Making sense out of Monday’s Indians game
It was frustrating to watch.
It didn’t matter that I’m an Indians fan, always have been.
Didn’t matter that I was watching my team make a remarkable comeback.
No, all I could think of was the state of baseball.
Given a 9-2 lead against Indians starting pitcher Carlos Carrasco, Rangers manager Jeff Banister watched as his pitching staff– slowly– gave the game away. By the end of the sixth inning, Texas was down 12-9. The Indians scored three more runs in the seventh and won the game — which three hours earlier most Tribe fans had chalked up as a loss — by six runs, 15-9.
Rangers pitchers — there were five of them, which somehow doesn’t seem like that many — gave up 19 hits.
But that’s not what had me sympathizing with Banister.
No matter who the manager brought in Monday, only reliever Preston Claiborne seemed to have any idea where the strike zone was.

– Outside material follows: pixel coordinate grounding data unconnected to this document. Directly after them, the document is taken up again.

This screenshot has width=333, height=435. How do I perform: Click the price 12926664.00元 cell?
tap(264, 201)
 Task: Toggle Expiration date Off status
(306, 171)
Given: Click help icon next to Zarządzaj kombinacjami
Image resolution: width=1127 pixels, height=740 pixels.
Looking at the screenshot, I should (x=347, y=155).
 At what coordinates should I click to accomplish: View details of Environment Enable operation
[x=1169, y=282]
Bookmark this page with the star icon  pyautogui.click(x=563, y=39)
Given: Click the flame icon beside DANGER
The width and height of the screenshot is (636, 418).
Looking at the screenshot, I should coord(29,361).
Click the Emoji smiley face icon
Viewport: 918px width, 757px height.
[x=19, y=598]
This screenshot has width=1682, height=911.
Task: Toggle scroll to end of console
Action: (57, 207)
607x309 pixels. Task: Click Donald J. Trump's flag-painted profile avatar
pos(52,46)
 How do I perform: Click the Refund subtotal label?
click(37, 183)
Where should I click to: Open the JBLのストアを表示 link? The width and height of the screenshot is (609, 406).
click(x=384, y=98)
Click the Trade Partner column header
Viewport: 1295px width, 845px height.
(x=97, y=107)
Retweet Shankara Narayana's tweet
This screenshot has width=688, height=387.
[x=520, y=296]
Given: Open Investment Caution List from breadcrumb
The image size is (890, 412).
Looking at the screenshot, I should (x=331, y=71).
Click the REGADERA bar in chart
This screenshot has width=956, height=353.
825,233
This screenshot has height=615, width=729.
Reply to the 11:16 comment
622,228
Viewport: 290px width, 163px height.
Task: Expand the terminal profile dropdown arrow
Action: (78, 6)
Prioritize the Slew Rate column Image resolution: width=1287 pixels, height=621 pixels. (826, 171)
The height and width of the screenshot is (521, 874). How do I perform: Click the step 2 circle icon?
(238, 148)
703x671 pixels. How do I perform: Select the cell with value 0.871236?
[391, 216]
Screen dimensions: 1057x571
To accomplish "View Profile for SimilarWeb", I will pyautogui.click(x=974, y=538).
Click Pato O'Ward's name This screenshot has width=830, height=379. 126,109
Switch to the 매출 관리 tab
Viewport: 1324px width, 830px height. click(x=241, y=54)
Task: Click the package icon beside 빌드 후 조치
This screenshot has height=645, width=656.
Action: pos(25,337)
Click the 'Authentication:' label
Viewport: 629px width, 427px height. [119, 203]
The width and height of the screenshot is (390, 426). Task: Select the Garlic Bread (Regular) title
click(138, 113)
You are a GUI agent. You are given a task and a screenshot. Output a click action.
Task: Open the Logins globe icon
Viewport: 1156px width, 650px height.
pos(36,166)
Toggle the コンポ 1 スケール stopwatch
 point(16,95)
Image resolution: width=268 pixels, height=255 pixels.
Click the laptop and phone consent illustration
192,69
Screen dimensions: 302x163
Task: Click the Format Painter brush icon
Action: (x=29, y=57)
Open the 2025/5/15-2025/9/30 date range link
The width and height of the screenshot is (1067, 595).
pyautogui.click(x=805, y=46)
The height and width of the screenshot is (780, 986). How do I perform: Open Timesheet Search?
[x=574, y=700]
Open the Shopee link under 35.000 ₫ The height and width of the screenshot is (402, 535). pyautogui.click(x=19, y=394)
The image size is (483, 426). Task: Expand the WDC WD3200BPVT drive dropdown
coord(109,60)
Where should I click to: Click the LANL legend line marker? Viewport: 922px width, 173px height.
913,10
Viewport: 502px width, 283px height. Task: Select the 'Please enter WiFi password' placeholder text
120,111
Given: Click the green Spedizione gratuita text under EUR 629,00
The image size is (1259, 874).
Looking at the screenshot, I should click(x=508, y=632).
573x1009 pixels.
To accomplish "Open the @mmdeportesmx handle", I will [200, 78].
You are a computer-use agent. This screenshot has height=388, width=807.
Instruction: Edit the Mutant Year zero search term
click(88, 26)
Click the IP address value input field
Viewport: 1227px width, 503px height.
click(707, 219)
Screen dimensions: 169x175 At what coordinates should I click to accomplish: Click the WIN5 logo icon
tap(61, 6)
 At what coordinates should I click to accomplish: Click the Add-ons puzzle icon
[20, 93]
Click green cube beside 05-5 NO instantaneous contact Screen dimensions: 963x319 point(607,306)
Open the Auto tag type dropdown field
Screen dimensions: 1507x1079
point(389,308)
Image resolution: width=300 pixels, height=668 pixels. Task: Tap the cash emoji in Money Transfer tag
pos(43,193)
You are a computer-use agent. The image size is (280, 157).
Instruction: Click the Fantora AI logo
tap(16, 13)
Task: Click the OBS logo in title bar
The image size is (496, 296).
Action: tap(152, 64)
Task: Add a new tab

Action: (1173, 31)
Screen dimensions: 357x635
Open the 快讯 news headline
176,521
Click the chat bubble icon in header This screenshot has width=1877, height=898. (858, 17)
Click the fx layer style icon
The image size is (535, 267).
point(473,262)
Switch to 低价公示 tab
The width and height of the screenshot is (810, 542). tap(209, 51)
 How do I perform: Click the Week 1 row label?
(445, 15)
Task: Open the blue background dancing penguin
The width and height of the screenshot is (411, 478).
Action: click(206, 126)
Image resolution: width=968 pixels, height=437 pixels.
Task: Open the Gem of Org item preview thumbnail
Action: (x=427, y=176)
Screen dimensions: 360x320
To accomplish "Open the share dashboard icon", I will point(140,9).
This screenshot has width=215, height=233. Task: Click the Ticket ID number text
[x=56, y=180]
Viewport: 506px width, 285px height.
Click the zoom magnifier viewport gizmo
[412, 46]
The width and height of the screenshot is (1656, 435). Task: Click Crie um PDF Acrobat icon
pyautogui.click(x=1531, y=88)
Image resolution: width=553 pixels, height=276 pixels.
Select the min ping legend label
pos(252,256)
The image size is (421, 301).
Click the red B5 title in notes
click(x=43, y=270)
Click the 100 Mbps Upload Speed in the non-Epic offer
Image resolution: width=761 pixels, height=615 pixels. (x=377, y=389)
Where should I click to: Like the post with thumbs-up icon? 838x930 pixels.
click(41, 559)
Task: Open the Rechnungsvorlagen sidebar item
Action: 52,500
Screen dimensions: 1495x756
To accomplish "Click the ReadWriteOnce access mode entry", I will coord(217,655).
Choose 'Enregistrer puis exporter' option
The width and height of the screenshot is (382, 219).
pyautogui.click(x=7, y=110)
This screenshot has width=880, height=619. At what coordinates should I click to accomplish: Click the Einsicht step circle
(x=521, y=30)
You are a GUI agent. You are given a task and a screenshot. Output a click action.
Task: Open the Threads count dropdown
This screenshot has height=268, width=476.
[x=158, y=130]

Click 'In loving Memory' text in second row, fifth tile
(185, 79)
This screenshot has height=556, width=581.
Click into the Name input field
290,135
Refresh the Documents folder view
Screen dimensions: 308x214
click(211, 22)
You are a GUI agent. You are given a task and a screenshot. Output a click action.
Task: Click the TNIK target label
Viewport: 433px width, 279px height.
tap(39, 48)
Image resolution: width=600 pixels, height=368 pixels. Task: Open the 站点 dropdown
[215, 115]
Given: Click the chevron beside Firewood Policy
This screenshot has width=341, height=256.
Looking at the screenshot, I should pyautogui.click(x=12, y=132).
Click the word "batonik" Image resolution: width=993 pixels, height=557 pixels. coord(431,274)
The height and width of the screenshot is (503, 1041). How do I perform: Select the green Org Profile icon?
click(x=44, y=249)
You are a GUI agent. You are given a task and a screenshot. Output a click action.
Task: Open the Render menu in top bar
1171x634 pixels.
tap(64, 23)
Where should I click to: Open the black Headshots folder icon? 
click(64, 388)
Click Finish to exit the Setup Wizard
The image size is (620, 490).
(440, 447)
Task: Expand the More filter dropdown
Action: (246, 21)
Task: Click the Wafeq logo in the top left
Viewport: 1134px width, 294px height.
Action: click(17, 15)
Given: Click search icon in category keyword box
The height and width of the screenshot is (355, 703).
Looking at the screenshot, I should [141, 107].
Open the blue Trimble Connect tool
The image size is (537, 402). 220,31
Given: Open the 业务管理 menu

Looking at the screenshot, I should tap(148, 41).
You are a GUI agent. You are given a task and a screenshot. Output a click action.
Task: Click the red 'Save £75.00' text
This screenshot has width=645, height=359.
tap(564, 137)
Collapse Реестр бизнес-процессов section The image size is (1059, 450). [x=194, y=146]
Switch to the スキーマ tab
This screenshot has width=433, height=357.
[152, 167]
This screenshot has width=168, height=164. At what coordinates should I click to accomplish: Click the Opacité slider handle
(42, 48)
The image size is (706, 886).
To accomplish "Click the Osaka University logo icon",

Claiborne isn’t exactly Sandy Koufax. He gave up three runs and five hits in the seventh. But in his two innings, he didn’t walk a batter. No other Ranger pitcher could make that claim.
And as bad as a 15-9 loss reads, it could have been worse.
Cole Hamels (who in fairness, was coming off an injury) began the game by walking the first two hitters.
And this was after the Rangers had given him a 4-0 lead.
The third batter of the game — the white hot Jose Ramirez — followed with a single to load the bases with nobody out.
The Indians scored just one run in that inning. It should have been worse. Hamels was not great the rest of the game either. He pitched just 4 2/3 innings and surrendered seven runs on eight hits.
The next three Rangers’ pitchers, none of whom stuck around for more than a single inning, gave up one walk each.
Overall, Texas pitching allowed seven walks.
While Rangers pitchers didn’t let the Indians put the ball in play, Rangers hitters were all or nothing. They had nine hits, four of which were homers. But they also struck out 17 times.
Meanwhile, Indians pitchers walked five batters. In the lone pace-of-play bright spot, Tribe hitters struck out just three times.
So the overall totals for the game:
Three home runs
The game took three hours and 36 minutes.
So, 32 times Monday night, a hitter came up and did not put the ball in play.
In another disturbing stat, the Rangers have now played 35 consecutive games that have gone 2 hours and 50 minutes or longer.
I don’t doubt the effectiveness of analytics or “Moneyball.” And I can’t speak for anyone but myself.
But frankly, the game I have loved my whole life is getting sluggish.
And a big Indians win can’t erase that reality.